## TASK DIRECTIONS
Return the material below exactly as it appears, from the line containing "Focus the New Password input field" through the line containing "will tap(128, 116).", and nothing else.

## PROVIDED DATA
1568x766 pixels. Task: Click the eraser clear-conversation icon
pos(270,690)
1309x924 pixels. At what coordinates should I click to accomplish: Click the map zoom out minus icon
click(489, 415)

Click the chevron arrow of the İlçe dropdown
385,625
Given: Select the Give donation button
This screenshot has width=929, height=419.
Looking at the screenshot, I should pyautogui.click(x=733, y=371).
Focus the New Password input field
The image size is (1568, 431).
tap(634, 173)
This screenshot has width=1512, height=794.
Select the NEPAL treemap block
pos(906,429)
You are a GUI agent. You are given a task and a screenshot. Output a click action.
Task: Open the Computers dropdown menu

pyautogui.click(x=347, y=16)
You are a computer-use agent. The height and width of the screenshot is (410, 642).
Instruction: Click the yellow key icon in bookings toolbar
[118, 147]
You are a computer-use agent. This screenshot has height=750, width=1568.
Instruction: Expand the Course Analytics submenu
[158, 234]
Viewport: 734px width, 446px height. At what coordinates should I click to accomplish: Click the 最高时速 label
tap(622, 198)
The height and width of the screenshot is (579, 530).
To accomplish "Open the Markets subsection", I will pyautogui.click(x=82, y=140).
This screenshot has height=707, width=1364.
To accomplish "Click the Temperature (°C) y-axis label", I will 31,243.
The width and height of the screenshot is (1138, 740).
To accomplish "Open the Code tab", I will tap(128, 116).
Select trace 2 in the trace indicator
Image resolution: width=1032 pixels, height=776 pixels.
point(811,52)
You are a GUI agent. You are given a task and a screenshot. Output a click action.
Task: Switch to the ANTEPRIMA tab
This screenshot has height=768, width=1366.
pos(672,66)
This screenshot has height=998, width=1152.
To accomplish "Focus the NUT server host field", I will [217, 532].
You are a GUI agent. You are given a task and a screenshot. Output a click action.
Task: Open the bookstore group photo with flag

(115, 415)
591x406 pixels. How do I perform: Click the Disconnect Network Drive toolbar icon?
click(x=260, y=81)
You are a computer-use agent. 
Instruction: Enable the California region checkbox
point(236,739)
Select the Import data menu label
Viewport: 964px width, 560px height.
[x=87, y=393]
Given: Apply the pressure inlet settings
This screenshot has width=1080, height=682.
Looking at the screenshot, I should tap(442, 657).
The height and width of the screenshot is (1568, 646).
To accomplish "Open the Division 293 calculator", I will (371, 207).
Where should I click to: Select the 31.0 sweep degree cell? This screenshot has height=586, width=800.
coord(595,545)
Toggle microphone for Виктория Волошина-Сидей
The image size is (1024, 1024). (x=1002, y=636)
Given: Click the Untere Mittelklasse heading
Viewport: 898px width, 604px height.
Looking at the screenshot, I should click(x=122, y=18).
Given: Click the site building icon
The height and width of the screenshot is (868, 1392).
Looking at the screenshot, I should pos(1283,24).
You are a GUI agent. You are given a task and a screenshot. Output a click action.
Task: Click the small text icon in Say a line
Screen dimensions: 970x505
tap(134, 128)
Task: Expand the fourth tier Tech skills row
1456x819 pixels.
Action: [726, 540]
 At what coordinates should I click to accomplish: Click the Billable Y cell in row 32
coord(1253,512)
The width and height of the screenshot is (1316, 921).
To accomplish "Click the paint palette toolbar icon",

## SOLUTION BELOW
Focus the New Password input field
The image size is (1568, 431).
tap(634, 173)
This screenshot has width=1512, height=794.
Select the NEPAL treemap block
pos(906,429)
You are a GUI agent. You are given a task and a screenshot. Output a click action.
Task: Open the Computers dropdown menu

pyautogui.click(x=347, y=16)
You are a computer-use agent. The height and width of the screenshot is (410, 642).
Instruction: Click the yellow key icon in bookings toolbar
[118, 147]
You are a computer-use agent. This screenshot has height=750, width=1568.
Instruction: Expand the Course Analytics submenu
[158, 234]
Viewport: 734px width, 446px height. At what coordinates should I click to accomplish: Click the 最高时速 label
tap(622, 198)
The height and width of the screenshot is (579, 530).
To accomplish "Open the Markets subsection", I will pyautogui.click(x=82, y=140).
This screenshot has height=707, width=1364.
To accomplish "Click the Temperature (°C) y-axis label", I will 31,243.
The width and height of the screenshot is (1138, 740).
To accomplish "Open the Code tab", I will tap(128, 116).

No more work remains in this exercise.